Dr Roshal said he was negotiating with "Shoikhu", the "press attache" for the group. "They are again refusing to give the children and adults there something to eat, medicine, water and food.
"Of course the freeing is a big victory, but looked at as a whole, it is a drop in the ocean. There is still a lot of work to do.
"In the event of a bad outcome, it will be war. War here, in this dangerous region between brotherly peoples - that cannot be permitted.
"I call for wisdom from the Ossetian, Ingush and Chechen peoples so that such a war never takes place. We would lose thousands of lives. We must prevent it."
The release of some hostages briefly raised spirits among parents and officials. Lev Dzugayev, an aide to the regional president, called the move "the first success".

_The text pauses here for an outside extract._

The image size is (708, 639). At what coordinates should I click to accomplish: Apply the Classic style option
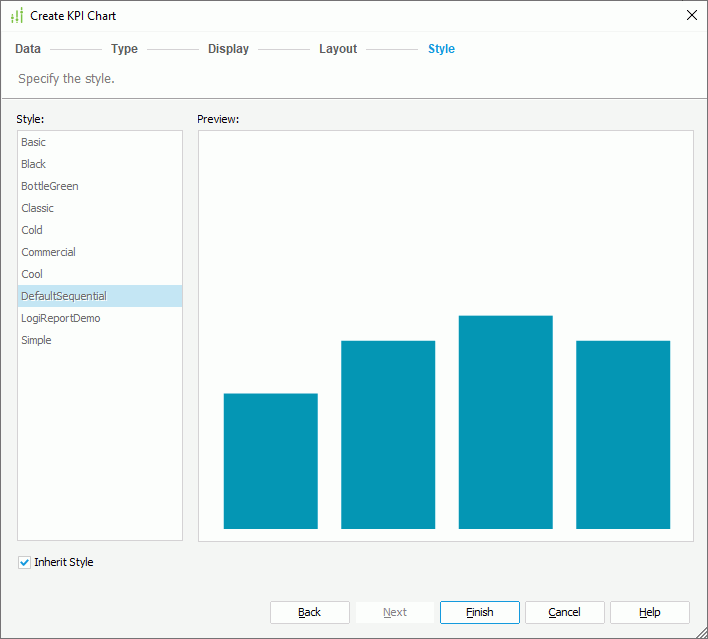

A heavily-built soldier in camouflage kit was seen carrying a small baby to safety.
"It's all over, you're OK," the Spetsnaz special forces man whispered as he carried the wailing child, aged about three months, past an armoured vehicle.
The children were released after the intervention of Ruslan Aushev, a former president of Ingushetia republic, who is widely respected in the Caucasus.
An FSB spokesman said some terrorists had been identified and they were seeking their relatives to bring them to the school to negotiate.
Jack Straw, the Foreign Secretary, joined the condemnation of the hostage-takers and expressed sympathy with the parents and children, saying "their suffering is our suffering".